Records excerpted from a collection
⁂

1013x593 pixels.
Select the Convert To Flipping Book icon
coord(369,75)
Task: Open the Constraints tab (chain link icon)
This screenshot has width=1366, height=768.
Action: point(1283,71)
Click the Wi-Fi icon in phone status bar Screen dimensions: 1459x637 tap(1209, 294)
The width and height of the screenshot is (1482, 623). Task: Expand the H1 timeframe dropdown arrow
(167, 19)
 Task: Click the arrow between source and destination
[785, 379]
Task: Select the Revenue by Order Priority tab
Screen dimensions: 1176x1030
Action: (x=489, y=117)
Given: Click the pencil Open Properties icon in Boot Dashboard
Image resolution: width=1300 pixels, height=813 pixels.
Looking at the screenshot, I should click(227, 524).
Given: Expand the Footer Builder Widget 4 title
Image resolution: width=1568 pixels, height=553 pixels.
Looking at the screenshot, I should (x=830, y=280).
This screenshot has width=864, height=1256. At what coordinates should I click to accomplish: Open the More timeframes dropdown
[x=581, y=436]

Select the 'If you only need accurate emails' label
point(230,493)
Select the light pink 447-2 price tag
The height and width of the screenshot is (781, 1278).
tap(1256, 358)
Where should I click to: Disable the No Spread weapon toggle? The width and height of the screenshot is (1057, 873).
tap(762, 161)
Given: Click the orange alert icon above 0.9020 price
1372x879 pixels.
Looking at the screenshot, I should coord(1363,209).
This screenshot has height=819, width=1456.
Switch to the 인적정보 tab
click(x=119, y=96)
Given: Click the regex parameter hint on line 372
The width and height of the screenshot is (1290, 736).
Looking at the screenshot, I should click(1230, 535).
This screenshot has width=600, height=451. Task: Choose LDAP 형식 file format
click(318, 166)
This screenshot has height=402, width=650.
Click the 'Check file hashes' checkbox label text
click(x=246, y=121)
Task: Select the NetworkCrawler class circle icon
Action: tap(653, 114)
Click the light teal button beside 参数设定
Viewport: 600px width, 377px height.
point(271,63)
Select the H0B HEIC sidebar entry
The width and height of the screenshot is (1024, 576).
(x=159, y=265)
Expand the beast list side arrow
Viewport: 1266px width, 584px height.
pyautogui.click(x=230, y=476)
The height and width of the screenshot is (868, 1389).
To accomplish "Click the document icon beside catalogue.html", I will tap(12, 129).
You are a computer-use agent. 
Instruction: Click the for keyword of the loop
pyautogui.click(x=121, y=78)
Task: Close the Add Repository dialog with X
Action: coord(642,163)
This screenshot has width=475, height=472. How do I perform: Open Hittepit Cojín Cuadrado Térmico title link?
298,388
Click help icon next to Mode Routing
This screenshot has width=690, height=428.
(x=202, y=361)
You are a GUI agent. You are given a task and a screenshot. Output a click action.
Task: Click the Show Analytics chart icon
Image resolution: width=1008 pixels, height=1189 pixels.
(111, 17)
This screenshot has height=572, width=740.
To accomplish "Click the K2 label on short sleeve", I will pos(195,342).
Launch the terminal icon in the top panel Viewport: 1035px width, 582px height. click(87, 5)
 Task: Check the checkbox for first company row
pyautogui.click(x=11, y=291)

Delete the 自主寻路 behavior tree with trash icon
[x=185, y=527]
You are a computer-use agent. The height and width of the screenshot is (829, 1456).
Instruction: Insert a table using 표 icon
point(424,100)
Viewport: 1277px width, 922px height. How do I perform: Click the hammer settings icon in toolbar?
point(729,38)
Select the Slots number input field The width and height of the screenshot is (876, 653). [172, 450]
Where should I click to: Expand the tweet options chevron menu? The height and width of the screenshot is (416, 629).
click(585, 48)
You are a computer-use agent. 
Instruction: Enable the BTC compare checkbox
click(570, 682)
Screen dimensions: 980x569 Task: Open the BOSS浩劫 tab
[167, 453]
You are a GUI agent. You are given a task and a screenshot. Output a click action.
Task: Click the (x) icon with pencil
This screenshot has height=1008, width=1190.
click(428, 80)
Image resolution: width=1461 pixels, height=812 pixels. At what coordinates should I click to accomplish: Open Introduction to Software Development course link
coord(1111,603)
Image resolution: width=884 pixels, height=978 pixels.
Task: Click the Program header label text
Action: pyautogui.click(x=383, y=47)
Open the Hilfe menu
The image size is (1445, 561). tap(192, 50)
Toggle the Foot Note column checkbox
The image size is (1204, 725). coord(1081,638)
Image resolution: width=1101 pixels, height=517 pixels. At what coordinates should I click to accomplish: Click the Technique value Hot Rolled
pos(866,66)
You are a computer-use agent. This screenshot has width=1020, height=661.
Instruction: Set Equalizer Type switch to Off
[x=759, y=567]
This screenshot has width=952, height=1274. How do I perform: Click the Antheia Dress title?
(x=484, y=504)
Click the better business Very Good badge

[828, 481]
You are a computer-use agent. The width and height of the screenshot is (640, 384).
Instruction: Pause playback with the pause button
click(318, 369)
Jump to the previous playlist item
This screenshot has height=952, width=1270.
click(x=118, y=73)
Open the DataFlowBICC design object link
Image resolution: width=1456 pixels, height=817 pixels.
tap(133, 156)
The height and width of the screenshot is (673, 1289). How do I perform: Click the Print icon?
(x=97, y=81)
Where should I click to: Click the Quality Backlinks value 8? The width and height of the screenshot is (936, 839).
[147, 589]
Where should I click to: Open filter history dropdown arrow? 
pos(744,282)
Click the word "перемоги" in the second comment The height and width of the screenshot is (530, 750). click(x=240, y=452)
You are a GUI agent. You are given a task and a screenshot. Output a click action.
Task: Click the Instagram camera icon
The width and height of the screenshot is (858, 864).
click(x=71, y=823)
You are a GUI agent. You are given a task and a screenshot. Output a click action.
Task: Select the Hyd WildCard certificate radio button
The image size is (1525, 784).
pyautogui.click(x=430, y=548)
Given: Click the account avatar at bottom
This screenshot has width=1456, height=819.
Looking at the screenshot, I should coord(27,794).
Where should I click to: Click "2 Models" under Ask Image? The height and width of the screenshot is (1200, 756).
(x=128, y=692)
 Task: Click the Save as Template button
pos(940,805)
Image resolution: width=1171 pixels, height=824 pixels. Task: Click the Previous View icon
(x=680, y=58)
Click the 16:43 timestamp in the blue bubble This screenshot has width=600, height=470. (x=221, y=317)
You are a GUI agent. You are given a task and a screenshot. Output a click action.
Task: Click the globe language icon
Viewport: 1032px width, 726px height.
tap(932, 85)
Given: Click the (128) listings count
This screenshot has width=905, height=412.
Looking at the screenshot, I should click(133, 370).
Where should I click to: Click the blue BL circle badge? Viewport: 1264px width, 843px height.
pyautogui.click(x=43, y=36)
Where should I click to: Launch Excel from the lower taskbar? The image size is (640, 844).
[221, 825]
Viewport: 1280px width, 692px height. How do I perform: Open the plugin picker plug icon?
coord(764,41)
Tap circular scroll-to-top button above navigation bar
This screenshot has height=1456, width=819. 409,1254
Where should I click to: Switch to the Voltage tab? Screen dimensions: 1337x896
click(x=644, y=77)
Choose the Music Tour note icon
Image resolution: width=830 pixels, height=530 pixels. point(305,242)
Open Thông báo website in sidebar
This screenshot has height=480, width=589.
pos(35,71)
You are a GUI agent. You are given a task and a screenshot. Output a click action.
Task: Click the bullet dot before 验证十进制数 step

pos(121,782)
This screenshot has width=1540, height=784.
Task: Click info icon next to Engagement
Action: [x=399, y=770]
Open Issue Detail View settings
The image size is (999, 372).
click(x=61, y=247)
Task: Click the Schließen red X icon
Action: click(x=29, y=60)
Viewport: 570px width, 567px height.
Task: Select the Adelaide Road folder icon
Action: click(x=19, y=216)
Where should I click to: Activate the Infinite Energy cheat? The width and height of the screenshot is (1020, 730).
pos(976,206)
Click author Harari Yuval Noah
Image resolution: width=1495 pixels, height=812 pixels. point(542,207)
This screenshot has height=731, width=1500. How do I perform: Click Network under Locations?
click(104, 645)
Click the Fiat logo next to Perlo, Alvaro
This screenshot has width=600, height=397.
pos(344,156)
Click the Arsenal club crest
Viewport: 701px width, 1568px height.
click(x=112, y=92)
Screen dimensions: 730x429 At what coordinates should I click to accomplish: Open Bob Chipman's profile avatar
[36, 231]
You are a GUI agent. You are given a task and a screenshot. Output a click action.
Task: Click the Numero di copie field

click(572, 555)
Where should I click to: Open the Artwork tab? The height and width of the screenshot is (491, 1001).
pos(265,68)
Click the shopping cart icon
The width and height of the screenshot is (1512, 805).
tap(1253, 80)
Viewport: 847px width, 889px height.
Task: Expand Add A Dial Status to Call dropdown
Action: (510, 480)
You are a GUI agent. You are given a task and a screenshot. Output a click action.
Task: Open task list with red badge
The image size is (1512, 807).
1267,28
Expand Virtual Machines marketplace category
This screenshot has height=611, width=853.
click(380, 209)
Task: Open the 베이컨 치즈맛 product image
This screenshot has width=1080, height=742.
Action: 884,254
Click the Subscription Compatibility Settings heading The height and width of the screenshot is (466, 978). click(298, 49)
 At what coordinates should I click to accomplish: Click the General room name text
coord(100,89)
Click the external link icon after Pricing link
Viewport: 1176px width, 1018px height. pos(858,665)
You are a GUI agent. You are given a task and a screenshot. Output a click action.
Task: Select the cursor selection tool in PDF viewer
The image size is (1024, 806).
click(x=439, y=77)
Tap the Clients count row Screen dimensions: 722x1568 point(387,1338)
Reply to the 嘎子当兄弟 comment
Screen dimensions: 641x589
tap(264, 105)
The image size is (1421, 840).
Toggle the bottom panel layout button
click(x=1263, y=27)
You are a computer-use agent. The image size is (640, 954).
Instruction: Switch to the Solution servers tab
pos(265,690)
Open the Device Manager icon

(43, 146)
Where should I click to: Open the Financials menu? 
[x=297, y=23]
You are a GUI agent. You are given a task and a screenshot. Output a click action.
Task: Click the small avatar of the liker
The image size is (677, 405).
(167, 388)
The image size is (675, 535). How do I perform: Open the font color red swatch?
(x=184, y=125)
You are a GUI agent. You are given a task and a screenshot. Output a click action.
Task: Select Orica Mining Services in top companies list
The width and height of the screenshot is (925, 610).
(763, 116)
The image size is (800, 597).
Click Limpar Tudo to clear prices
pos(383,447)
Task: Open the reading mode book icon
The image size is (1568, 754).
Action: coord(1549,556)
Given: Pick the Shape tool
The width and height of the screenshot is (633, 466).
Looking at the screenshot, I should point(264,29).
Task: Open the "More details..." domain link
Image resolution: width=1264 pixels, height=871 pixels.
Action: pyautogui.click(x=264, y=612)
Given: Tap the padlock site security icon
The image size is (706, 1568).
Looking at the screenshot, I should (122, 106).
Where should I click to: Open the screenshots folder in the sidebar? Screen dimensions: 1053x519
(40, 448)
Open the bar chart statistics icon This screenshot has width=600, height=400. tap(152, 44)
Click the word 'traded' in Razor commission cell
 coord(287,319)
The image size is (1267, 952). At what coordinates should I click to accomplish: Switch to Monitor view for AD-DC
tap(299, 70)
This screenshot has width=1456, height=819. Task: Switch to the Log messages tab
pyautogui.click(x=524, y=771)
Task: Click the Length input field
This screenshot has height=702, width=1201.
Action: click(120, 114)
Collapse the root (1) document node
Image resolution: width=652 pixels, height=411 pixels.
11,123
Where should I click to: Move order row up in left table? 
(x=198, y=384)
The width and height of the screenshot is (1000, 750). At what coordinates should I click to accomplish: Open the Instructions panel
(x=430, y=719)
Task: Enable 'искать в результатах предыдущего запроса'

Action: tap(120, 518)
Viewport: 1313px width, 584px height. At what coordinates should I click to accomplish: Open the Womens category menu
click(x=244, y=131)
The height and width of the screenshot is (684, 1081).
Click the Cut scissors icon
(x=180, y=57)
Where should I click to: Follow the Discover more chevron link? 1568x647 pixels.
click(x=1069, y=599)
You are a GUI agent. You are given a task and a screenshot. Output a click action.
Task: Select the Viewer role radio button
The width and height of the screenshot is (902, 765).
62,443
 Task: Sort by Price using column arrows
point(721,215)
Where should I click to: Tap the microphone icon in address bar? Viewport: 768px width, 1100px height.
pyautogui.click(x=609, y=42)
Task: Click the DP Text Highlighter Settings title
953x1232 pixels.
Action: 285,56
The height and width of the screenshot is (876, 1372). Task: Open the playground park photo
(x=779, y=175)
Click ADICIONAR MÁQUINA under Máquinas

⁂

**EXERCISE REQUIREMENTS**
Pick out each line in the entries above that contains the word "Choose" and copy those lines. Match capitalization exactly.

**RESULT OF THE EXERCISE**
This screenshot has width=600, height=451. Task: Choose LDAP 형식 file format
Choose the Music Tour note icon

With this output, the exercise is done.